American venture capitalist

Mitchell E. Kertzman (born c. 1949 ) is an American venture capitalist with Hummer Winblad Venture Partners. He is the former CEO of Sybase, Powersoft, and Liberate Technologies.

== Early life and education ==
Kertzman grew up in the Brighton neighborhood of Boston. (His mother was Miriam Kertzman; she created the first corporate daycare center for American industry and ran it from 1971 to her death c. August 30, 1985.) He dropped out of Brandeis University in 1968, then pursued a career as a disk jockey (but was fired after only four months on the job). He then learned computer programming, and in 1974 founded the company that later became Powersoft as a one-person contract programming business.

== Career ==
During the 1992 Paul Tsongas presidential campaign, Kertzman advised Paul Tsongas; in fact, Tsongas chose Kertzman to introduce him when he introduced his candidacy in April 1991.

Kertzman sold Powersoft to Sybase in 1994 for $904 million. After Sybase purchased Powersoft in 1995, Kertzman became CEO and president of Sybase, but left after three years to become the president and CEO of Network Computer Incorporated, a company spun out of Oracle Corporation. During Kertzman's tenure, Network Computer Incorporated refocused its business from network computer hardware to interactive television, and changed its name to Liberate Technologies.

In 1998, Kertzman testified against Microsoft before the United States Senate Committee on the Judiciary about an incident where Microsoft advised him not to develop a competing product during an investigation into whether Microsoft was abusing monopoly power.

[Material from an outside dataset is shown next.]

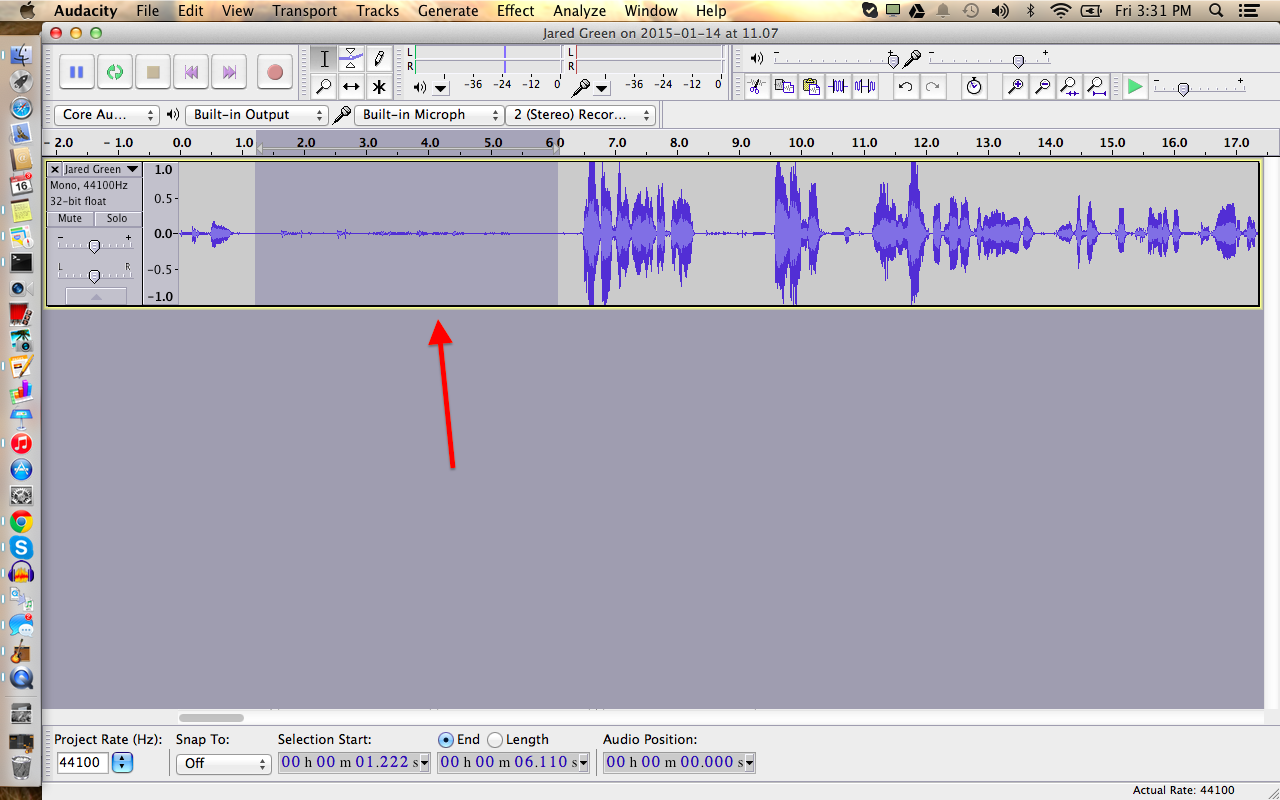Click the Silence audio icon
Viewport: 1280px width, 800px height.
(865, 87)
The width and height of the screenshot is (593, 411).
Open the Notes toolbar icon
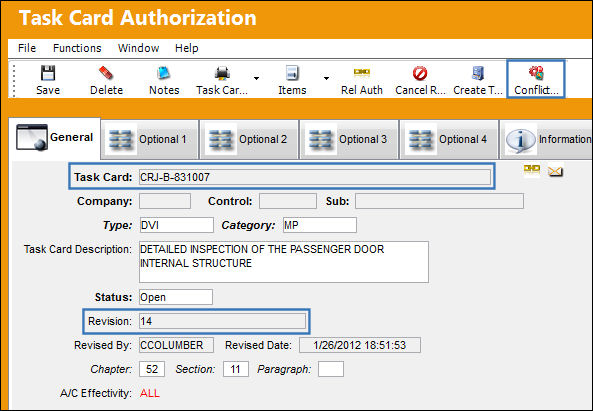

In 2003, David Lockwood replaced Kertzman as CEO of Liberate Technologies, and Kertzman joined Hummer Winblad Venture Partners, where as of 2014 he is "Managing Director".

== Personal life ==
Kertzman described himself as "socially liberal, fiscally conservative" but not wanting to run for public office. Kertzman is also "an admitted couch potato". During a jam session in an industry meeting, Kertzman gave a rendition of a song entitled "Wild Thing".